Beyond the set-up, Marry Me has moments of comedy and genuine emotion but unfortunately, they are too far and few between. Lopez’s involvement as a producer in the film feels present, as the backstory to Kat seems heavily based on her and in many scenes, feels like a mouthpiece for her own views on love and life. Screenwriters John Rogers, Tami Sagher and Harper Dill do a solid job of fleshing the characters out but still struggle to convince us why these two people would try something as drastic as marriage at first sight given their own failed relationships.
The use of social media on screen is jarring and at times Kat’s life feels like an imagined version of what a celebrity’s life is like. Tying the dread together is the constant product placement throughout that feels so unnecessary and lacks subtlety. If it’s a meditation on the sponsored lives of pop stars, director Kat Coiro misses the mark.
It’s ridiculous and has a smorgasbord of strange casting decisions that ultimately undermines the power of its actors. The best part of Wilson is lost in the character of Charlie, and unfortunately, there is no chemistry between the two, rather an unfolding story of friendship and connection. Silverman really shines with the best lines and the film could have done more with her to make it an enjoyable ride. Lopez seems entirely in her element, but the film as a whole lacks the magic of 2000’s rom coms she featured in.
Marry Me is reminiscent of the other music rom-com The High Note, with ok performances, directing and storytelling. Similar to The High Note the music is front and centre. Tunes from Lopez and Maluma are fun additions to the soundtrack but are too often repeated and seem like songs that would have been popular 10 years ago.

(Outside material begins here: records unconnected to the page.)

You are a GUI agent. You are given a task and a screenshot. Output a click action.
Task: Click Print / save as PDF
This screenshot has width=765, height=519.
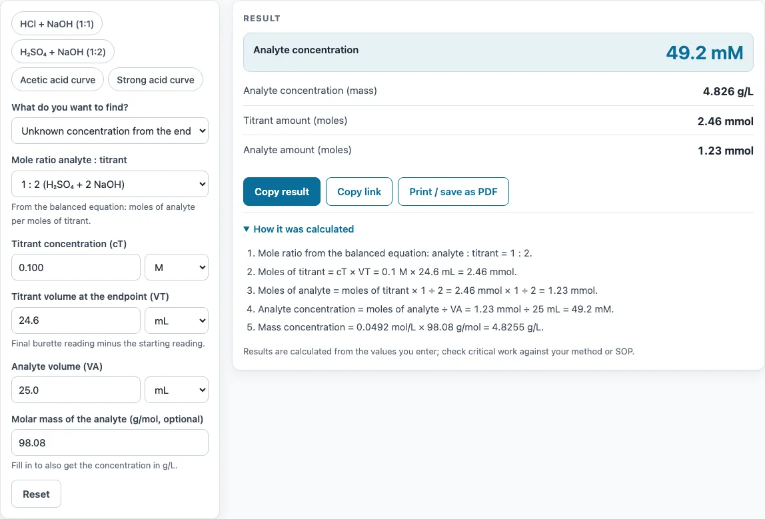(x=453, y=192)
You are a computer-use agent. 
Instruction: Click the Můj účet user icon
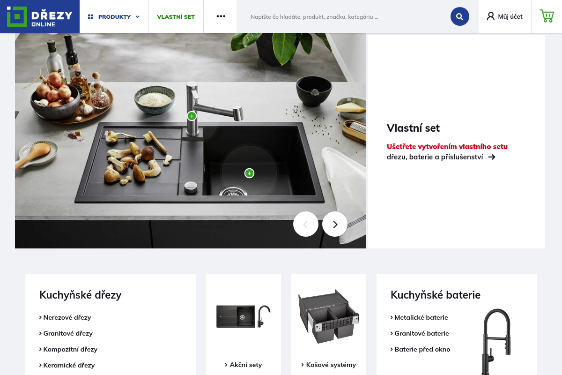click(490, 16)
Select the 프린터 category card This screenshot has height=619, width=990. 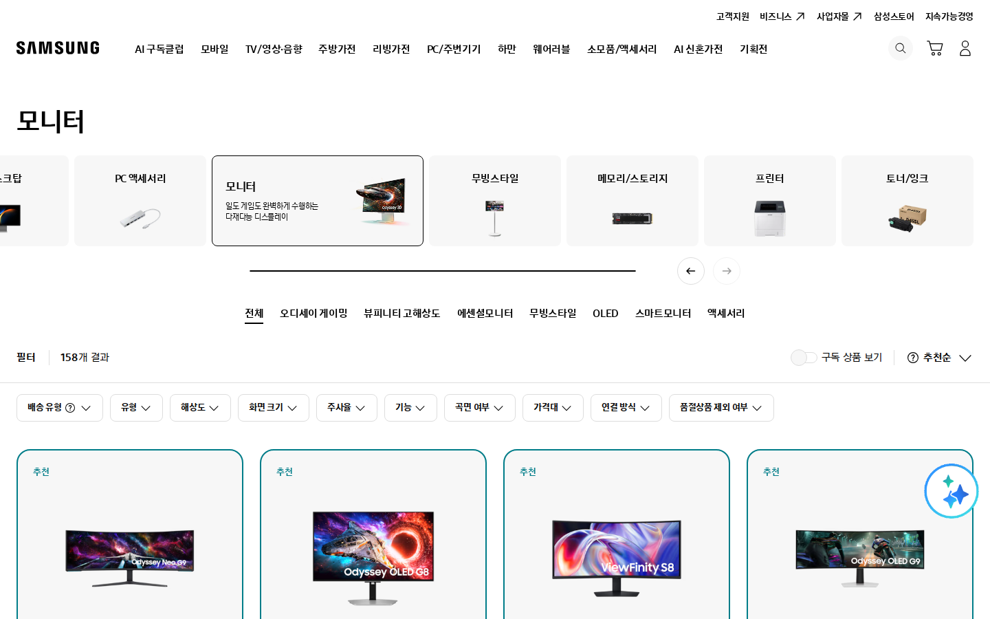770,201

That being said On My Way, Kat’s song to Charlie does hold strong.
What’s most frustrating about Marry Me is how, despite everything, it follows the rom-com formula to a tee, without any exciting diversions. By leaning so heavily into these frameworks, its predictability undermines the appeal of its stars. If you want a sweet film with an ending you can predict before it begins, Marry Me is for you. If you want something with a bit more heart or genuine joy, watch Maid in Manhattan.